Hua posted a photograph of the two leaders smiling and looking relaxed at the country house south of San Francisco where they met. Another image in her post showed Xi in front of the iconic Golden Gate Bridge bridge in 1985, on his first public trip to America.
A US official said Xi also jokingly noted Biden, 80, has a birthday next week, and said it was a reminder that his own wife also had an upcoming celebration.
Upon meeting on Wednesday morning, Xi and Biden held each others hands in a warm public gesture that’s rare for the Chinese leader. They two men were later filmed taking a walk through the gardens of the estate south of San Francisco where they held their summit.
At the press conference, Biden complimented Xi as being forthright in their talks, while stopping short of saying he trusted the Chinese leader.
“Trust but verify, as the old saying goes, that’s where I am,” Biden said.
Also, China and the United States agreed to cooperate in anti-drug efforts.
“We are restarting cooperation between the United States and the PRC [People’s Republic of China] to counter narcotics,” Biden said. “We’re taking action to significantly reduce the flow of precursor chemicals <…> from China to the Western Hemisphere. It’s going to save lives.”

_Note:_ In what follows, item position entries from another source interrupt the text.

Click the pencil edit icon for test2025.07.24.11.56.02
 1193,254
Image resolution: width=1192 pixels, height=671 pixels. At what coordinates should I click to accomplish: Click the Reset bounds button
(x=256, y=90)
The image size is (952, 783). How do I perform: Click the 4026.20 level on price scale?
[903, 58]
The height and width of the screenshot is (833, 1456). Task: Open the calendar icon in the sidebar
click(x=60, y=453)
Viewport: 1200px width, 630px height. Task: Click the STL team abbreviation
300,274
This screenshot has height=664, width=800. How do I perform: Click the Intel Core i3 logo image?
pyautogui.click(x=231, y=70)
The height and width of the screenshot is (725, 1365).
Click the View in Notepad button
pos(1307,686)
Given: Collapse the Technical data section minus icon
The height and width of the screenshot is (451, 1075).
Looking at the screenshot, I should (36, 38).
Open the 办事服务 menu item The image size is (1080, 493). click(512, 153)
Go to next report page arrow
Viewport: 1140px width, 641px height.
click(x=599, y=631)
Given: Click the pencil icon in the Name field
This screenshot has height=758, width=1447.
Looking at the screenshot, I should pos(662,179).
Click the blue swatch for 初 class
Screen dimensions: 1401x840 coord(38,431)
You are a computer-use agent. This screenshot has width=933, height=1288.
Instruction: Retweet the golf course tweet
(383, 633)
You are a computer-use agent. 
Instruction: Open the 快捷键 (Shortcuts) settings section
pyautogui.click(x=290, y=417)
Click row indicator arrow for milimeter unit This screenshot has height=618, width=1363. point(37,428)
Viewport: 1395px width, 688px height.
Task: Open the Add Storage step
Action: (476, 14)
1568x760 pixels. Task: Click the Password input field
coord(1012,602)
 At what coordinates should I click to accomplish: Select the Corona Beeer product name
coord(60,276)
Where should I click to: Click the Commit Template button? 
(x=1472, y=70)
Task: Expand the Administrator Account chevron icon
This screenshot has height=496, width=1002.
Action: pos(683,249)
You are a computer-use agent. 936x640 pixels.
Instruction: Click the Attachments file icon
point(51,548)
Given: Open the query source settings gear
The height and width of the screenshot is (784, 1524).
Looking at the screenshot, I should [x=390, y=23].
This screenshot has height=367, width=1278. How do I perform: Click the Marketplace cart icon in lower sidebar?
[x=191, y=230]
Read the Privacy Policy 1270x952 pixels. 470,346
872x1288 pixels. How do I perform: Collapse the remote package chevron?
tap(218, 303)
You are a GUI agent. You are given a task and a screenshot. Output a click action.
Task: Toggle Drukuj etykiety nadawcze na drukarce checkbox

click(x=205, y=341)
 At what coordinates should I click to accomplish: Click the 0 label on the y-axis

According to the Xinhua news agency report, the United States and China will establish a working group on cooperation in combating illegal drug trafficking.
The two leaders will continue intense diplomatic contacts, including direct phone calls, Biden told reporters.
According to the US president, the sides exchanged opinions on a number of regional and global issues, including the conflict in Ukraine and the situation in the Middle East and the South China Sea.
The meeting took place at Filoli Historic House, a secluded estate in the San Francisco Bay Area. Biden and Xi met on the sidelines of the Asia-Pacific Economic Cooperation (APEC) summit currently under way in San Francisco.
It was the seventh meeting between the presidents of China and the United States since Biden took office in January 2021, and their second face-to-face talks. The two presidents met in person for the first time in November 2022, on Indonesia’s resort city of Bali.